> **Instructions for the task**
Copy out every record below with complete accuracy.
(Extracted records begins)
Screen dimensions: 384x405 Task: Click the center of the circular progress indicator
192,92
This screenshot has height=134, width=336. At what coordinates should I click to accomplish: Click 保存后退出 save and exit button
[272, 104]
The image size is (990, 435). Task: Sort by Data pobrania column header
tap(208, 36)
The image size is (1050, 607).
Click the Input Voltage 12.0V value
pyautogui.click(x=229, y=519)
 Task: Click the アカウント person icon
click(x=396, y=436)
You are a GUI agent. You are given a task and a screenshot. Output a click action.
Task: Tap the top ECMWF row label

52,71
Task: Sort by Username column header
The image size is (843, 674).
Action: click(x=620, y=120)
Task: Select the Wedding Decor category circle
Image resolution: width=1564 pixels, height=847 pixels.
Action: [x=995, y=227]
(Extracted records ends)
> **Expected answer**
Screen dimensions: 384x405 Task: Click the center of the circular progress indicator
192,92
This screenshot has height=134, width=336. At what coordinates should I click to accomplish: Click 保存后退出 save and exit button
[272, 104]
The image size is (990, 435). Task: Sort by Data pobrania column header
tap(208, 36)
The image size is (1050, 607).
Click the Input Voltage 12.0V value
pyautogui.click(x=229, y=519)
 Task: Click the アカウント person icon
click(x=396, y=436)
You are a GUI agent. You are given a task and a screenshot. Output a click action.
Task: Tap the top ECMWF row label

52,71
Task: Sort by Username column header
The image size is (843, 674).
Action: click(x=620, y=120)
Task: Select the Wedding Decor category circle
Image resolution: width=1564 pixels, height=847 pixels.
Action: [x=995, y=227]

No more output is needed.